Sunday, December 2, 2012

Dual Strings of Complementary Failures

It's a rite of passing.  Every year, millions of homeowners go out and decorate their property with all nature of lights and decorations.  I am one such homeowner.

It starts with a string of twinkles in a bush or two and sometimes ends up with computer controlled light shows capable of signaling inhabitants of other planets.  Although I salute the engineering involved, I don't have the time, will or electricity budget to put together one of these shows.  No, a simple roofline outline is adequate.
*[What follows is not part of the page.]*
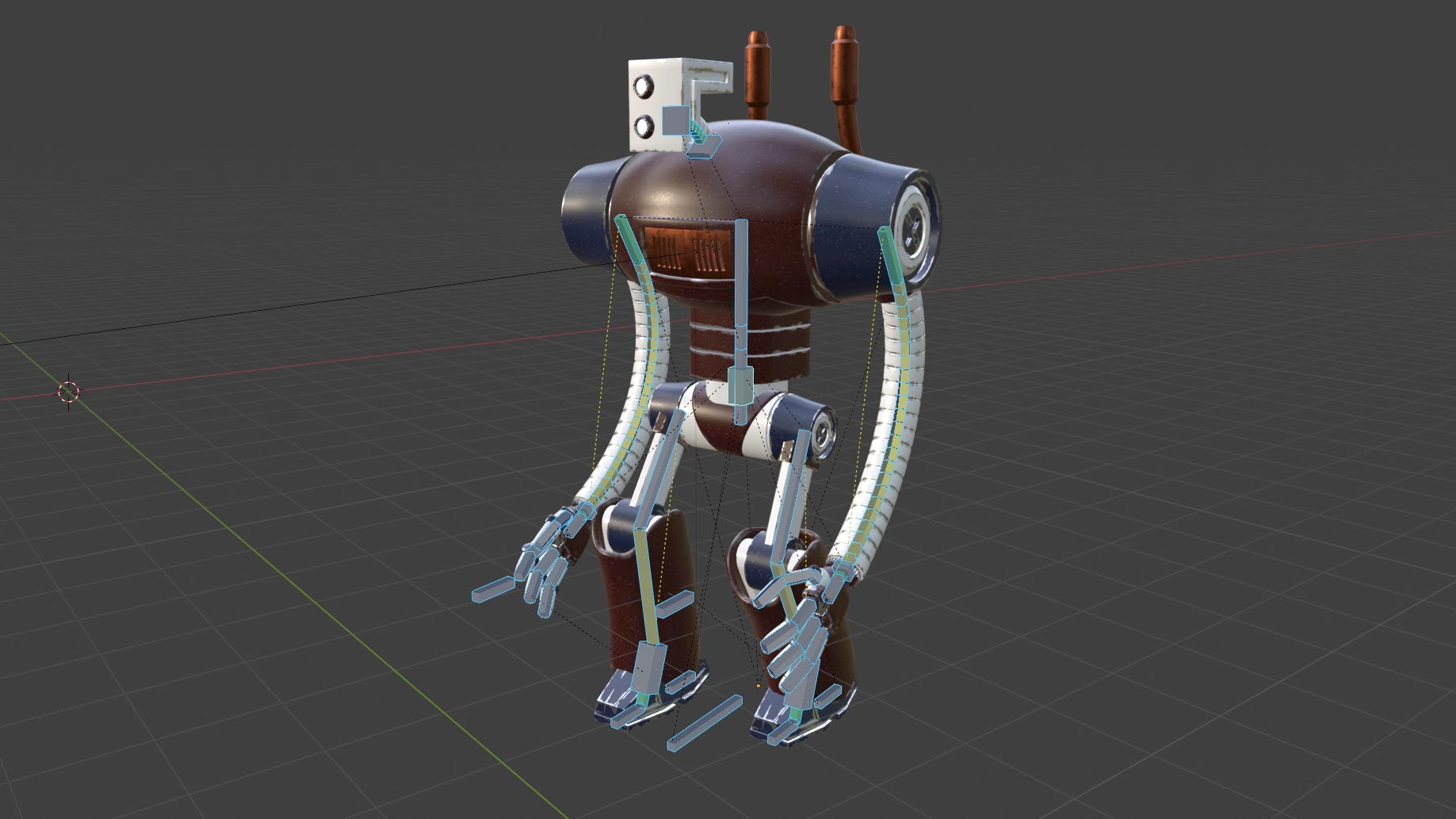This screenshot has height=819, width=1456.
Task: Click the upper lens on the white head box
Action: (643, 84)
The escapade begins with retrieving the box of lights from the basement.  The family room floor is cleared of any other debris I've left there so I can spread the lights out in front of the TV, which provides the required background football game.  Due to a character defect, I root for the Buffalo Bills, and as usual, this late in the season they are out of contention.  Thus my full attention can be paid to the task at hand instead of the poorly attended blacked-out home game I'm not seeing.
Thought that all the ones used last year would work.
That was not the case.
Next is the testing phase.  Even though the strings of icicle lights I use are the product of fine Chinese engineering, they sometimes don't perform as I might like.  While individual bulb failures don't render the entire string incapacitated, wimpy connections darken entire sections of the strings.  Sometimes a vigorous shaking will let there be light.  What kind of wire do they make in China?
Testing...1...2...

So I test every string before it goes up the ladder.  In particular, the testing determines the strings least likely to fail so that I can string them on the highest peak.   If a mid-blizzard emergency re-illumination mission is required, at least it will be somewhere I can reach with the stepladder.
At least 90 feet high.

The ladder out of the garage and in place, the strings go up to be accepted by the waiting hooks installed years ago.  The extension cord is plugged in and the lights are attached as they go up to double-check their workings.  Hook a few feet of icicle lights, move the ladder, hook a few more.  Then on to the high peak.


Skies not blue.
After years of research, I've determined that the best and safest way to string the lights on the highest peak is to clamber onto the roof and string therm from above.  It's really not very dangerous as long as one's balance doesn't fail, and the shingles are not ice-slicked.  Or if it's really windy.  Or raining like hell.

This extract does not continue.